Les stations dans la ligne de mire
De quoi inquiéter à l’heure où la situation en Ukraine exclut toujours tout retour à la normale, notamment sur le plan énergétique. Au point que si la Suisse, contrairement à l’Union Européenne (15%), ne s’est pas encore fixée d’objectif d’économie d’énergie précis, tout est désormais envisagé. Absolument tout. A commencer par la fermeture des remontées mécaniques. Une option qu’excluent vigoureusement Didier Défago, président des Remontées mécaniques valaisannes mais aussi Philippe Nantermod, membre des Verts. Mais que défend Christophe Clivaz membre du Parti Libéral Radical. Deux conseillers nationaux valaisans, farouchement opposés sur le sujet. Un débat qui n'est pas une simple passe d'armes entre politiciens. Il n’a rien de théorique en effet et pourrait bien déboucher sur des mesures drastiques.
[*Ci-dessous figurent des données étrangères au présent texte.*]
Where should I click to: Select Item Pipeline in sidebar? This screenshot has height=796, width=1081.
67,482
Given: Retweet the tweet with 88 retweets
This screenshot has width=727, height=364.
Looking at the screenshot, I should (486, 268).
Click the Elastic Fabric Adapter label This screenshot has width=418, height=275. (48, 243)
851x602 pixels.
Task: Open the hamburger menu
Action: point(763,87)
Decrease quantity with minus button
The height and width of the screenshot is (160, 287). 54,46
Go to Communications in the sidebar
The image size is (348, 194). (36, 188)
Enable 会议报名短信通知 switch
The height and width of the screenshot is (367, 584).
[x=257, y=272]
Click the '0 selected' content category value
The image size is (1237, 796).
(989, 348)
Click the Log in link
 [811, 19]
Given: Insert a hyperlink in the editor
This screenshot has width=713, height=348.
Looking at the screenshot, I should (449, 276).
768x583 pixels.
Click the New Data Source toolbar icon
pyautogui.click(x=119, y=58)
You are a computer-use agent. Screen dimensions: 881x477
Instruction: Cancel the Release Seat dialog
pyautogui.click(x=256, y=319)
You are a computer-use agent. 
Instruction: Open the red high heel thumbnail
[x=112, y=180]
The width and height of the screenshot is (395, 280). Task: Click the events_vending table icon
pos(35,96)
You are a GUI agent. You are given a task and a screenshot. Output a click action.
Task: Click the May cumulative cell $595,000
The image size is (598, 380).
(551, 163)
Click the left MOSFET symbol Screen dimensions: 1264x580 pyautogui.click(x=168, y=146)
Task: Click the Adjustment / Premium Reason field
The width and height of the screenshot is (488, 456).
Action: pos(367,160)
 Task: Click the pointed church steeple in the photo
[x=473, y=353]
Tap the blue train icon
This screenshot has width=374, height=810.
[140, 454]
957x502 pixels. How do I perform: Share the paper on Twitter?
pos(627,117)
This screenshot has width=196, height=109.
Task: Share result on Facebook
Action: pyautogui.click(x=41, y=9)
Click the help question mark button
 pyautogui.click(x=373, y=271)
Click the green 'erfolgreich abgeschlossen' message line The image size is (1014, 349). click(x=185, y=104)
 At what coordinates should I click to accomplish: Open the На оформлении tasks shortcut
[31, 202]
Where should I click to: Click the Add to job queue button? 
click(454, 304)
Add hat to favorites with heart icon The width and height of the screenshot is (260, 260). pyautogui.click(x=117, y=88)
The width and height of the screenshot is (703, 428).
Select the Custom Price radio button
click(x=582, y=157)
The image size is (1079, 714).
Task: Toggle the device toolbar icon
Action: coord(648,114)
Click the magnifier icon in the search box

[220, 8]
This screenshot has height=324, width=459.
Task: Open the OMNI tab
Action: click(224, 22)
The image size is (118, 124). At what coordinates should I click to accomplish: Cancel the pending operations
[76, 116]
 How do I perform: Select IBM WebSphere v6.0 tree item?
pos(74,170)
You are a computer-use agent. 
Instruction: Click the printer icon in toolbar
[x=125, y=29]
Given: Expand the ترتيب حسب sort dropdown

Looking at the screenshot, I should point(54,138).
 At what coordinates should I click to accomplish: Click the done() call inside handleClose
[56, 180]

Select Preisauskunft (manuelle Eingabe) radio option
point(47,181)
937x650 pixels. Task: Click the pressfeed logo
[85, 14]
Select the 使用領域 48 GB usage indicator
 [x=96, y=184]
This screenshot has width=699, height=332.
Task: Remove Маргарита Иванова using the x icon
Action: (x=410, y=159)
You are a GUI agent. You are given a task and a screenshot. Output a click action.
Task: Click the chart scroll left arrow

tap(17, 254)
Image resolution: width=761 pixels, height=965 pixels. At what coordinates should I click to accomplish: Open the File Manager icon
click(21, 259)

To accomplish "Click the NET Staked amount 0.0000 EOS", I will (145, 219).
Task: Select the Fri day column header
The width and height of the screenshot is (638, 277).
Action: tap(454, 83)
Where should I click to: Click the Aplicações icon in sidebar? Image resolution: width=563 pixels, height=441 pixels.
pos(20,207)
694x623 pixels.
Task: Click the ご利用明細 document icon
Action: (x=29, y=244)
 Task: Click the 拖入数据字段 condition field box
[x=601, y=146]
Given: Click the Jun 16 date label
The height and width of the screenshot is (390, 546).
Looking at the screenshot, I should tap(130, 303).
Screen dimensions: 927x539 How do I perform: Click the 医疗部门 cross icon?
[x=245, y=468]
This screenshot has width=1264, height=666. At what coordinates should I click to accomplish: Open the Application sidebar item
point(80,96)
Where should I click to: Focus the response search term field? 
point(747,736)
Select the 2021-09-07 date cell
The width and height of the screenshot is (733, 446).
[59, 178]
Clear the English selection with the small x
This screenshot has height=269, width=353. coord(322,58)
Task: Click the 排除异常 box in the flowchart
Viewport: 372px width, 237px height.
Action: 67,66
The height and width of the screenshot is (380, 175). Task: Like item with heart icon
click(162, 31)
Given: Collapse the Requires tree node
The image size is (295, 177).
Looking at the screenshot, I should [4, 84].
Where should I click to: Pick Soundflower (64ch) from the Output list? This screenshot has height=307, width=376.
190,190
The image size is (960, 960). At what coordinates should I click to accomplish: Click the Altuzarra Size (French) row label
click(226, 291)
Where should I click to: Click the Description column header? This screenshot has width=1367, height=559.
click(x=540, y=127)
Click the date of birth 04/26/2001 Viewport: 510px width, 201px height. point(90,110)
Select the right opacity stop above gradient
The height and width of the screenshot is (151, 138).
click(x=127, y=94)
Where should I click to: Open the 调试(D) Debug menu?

Car la Suisse continue de négocier âprement des « accord des solidarité » avec l’Allemagne et l’Italie pour garantir son approvisionnement en gaz l’hiver prochain, mais sans garantie aucune d’obtenir gain de cause, ces deux pays ayant durci leur loi sur l’exportation du gaz. Dramatique quand on sait que son approvisionnement en électricité ne peut se passer des importations, du moins pendant les mois d’hiver. Dès lors tous les scénarios sont envisagés, y compris les plus extrêmes, selon le ministère de l’Énergie suisse.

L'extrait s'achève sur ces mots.